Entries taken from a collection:
☆ ☆ ☆ ☆ ☆
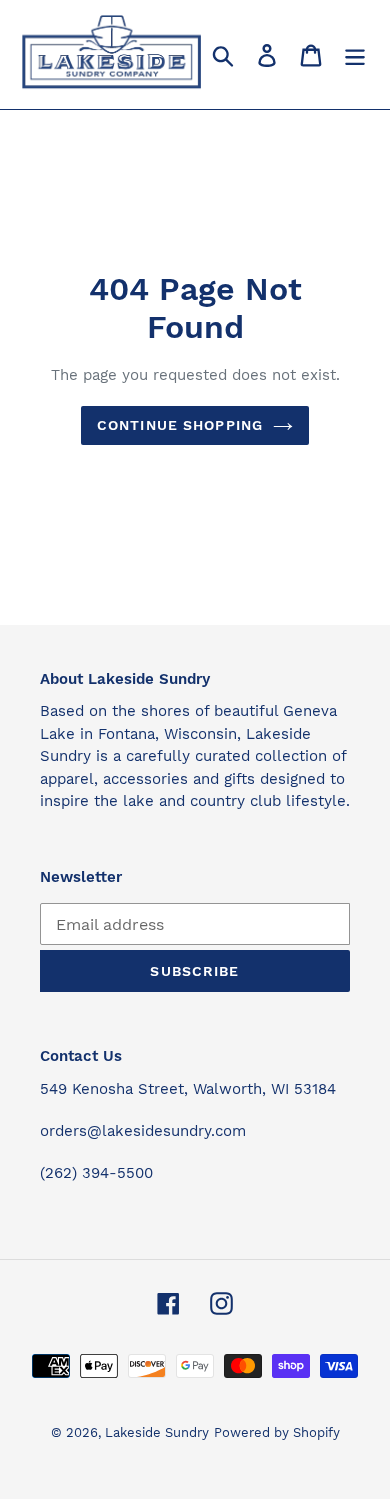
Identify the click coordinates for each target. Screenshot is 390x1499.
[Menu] (355, 54)
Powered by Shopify (277, 1432)
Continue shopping (180, 425)
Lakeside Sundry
☆ ☆ ☆ ☆ ☆
What you should do: Going from the line that has "Powered by Shopify (277, 1432)" through the last line of the entries, retype each line exactly as given and add nothing.

Response below:
Powered by Shopify (277, 1432)
Continue shopping (180, 425)
Lakeside Sundry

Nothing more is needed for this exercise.